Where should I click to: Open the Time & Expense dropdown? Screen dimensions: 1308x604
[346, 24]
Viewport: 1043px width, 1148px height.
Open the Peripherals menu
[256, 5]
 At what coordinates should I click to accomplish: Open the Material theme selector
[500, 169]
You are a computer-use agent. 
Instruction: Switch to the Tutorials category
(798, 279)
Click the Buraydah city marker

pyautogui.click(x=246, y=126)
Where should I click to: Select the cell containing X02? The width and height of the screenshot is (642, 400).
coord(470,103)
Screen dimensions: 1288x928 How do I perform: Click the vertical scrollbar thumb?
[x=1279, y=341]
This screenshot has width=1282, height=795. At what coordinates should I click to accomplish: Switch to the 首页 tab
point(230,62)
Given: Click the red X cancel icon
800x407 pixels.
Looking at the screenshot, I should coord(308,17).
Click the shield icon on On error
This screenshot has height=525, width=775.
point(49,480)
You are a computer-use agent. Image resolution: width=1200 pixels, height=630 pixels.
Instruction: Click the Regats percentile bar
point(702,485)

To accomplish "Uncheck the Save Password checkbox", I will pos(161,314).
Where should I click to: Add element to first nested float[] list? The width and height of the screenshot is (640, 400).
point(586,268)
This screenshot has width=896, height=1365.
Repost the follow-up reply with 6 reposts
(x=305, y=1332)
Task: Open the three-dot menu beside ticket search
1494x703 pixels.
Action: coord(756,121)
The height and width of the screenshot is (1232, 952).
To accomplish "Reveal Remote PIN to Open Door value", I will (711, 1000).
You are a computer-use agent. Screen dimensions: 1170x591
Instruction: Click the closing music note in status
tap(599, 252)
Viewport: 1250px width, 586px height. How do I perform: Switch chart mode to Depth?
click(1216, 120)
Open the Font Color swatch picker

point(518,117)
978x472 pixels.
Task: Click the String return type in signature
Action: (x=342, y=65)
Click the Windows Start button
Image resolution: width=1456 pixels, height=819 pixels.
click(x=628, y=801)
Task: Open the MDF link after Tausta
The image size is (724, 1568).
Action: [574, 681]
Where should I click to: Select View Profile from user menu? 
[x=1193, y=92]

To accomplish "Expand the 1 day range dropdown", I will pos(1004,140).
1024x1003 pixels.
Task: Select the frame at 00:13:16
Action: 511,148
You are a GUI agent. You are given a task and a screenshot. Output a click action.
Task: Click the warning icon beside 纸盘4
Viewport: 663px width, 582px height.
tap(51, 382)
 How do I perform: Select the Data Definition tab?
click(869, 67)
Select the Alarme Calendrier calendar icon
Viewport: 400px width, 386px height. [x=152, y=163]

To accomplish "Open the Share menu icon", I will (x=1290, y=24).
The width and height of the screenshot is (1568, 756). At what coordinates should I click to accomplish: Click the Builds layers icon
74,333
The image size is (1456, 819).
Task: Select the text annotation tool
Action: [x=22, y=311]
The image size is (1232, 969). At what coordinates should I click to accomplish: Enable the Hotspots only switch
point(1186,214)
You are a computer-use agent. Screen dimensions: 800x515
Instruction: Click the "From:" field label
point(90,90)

■ ■ ■ ■

Reproduce all of the records above, substituting "Goal:" for each occurrence of "Instruction:" and leaving everything else unchanged.

Where should I click to: Open the Time & Expense dropdown? Screen dimensions: 1308x604
[346, 24]
Viewport: 1043px width, 1148px height.
Open the Peripherals menu
[256, 5]
 At what coordinates should I click to accomplish: Open the Material theme selector
[500, 169]
You are a computer-use agent. 
Goal: Switch to the Tutorials category
(798, 279)
Click the Buraydah city marker

pyautogui.click(x=246, y=126)
Where should I click to: Select the cell containing X02? The width and height of the screenshot is (642, 400).
coord(470,103)
Screen dimensions: 1288x928 How do I perform: Click the vertical scrollbar thumb?
[x=1279, y=341]
This screenshot has width=1282, height=795. At what coordinates should I click to accomplish: Switch to the 首页 tab
point(230,62)
Given: Click the red X cancel icon
800x407 pixels.
Looking at the screenshot, I should coord(308,17).
Click the shield icon on On error
This screenshot has height=525, width=775.
point(49,480)
You are a computer-use agent. Image resolution: width=1200 pixels, height=630 pixels.
Goal: Click the Regats percentile bar
point(702,485)

To accomplish "Uncheck the Save Password checkbox", I will pos(161,314).
Where should I click to: Add element to first nested float[] list? The width and height of the screenshot is (640, 400).
point(586,268)
This screenshot has width=896, height=1365.
Repost the follow-up reply with 6 reposts
(x=305, y=1332)
Task: Open the three-dot menu beside ticket search
1494x703 pixels.
Action: coord(756,121)
The height and width of the screenshot is (1232, 952).
To accomplish "Reveal Remote PIN to Open Door value", I will (711, 1000).
You are a computer-use agent. Screen dimensions: 1170x591
Goal: Click the closing music note in status
tap(599, 252)
Viewport: 1250px width, 586px height. How do I perform: Switch chart mode to Depth?
click(1216, 120)
Open the Font Color swatch picker

point(518,117)
978x472 pixels.
Task: Click the String return type in signature
Action: (x=342, y=65)
Click the Windows Start button
Image resolution: width=1456 pixels, height=819 pixels.
click(x=628, y=801)
Task: Open the MDF link after Tausta
The image size is (724, 1568).
Action: [574, 681]
Where should I click to: Select View Profile from user menu? 
[x=1193, y=92]

To accomplish "Expand the 1 day range dropdown", I will pos(1004,140).
1024x1003 pixels.
Task: Select the frame at 00:13:16
Action: 511,148
You are a GUI agent. You are given a task and a screenshot. Output a click action.
Task: Click the warning icon beside 纸盘4
Viewport: 663px width, 582px height.
tap(51, 382)
 How do I perform: Select the Data Definition tab?
click(869, 67)
Select the Alarme Calendrier calendar icon
Viewport: 400px width, 386px height. [x=152, y=163]

To accomplish "Open the Share menu icon", I will (x=1290, y=24).
The width and height of the screenshot is (1568, 756). At what coordinates should I click to accomplish: Click the Builds layers icon
74,333
The image size is (1456, 819).
Task: Select the text annotation tool
Action: [x=22, y=311]
The image size is (1232, 969). At what coordinates should I click to accomplish: Enable the Hotspots only switch
point(1186,214)
You are a computer-use agent. Screen dimensions: 800x515
Goal: Click the "From:" field label
point(90,90)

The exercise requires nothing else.